The Martin 242 has met with great success on the racecourse. Fifth overall and top Canadian boat at the MORC Internationals in 1984, it finished second in the ARK one-design regatta in British Columbia in 1983 with a fleet of five major designs ranging from 24 to 30 feet.
The M242’s construction details and methods are up to industry standards and hold no surprises. The hull and deck and cored and both have full liners. The hull-deck joint is an outboard rolled flange that has been bonded together. This should prove to be a watertight joint, but it exposes the raw edges of the hull and deck to impact damage. The cockpit is huge.
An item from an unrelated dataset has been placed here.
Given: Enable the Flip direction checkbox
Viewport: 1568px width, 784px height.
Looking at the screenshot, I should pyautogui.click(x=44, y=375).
Bench seating makes it comfortable at the dock, while the radiused edges and canted side decks allow the crew to sit out when sailing. The traveler divides the cockpit and, as usual, I managed to bark my shims on it. The position of the traveler provide excellent mainsheet control and with practice would present no problem. The test boat had been used often, raced hard and had some modifications that were not done by the builder. Jeff Parker assured me that details like backing plates on stanchion bases and the inboard shroud anchors and chainplates were up to industry standards on factory production boats.
Going below was easy-one small step for mankind. It is a very basic interior; two quarter berths and a V berth. One basic problem is that the backrests on the quarter berths are too far outboard and your head hits the cabin side before your back contacts the backrest. When sitting in this position you spend a lot of time contemplating your navel!
If you plan to spend weekends on board, an opening hatch on the sloping panel of the coachroof would allow air to circulate on those hot muggy nights. Here I go again! Add this, add that. This is an ultralight boat, I must remind myself. It was designed and built that way. It performs the way it does because it is an ultralight. Next thing you know I’ll be adding a boom gallows and a CQR. People like me must drive designers up the wall. The obvious compromise made here was to concentrate on sailing performance and handling while providing only the basics for staying aboard. The boat lives up to this design philosophy well.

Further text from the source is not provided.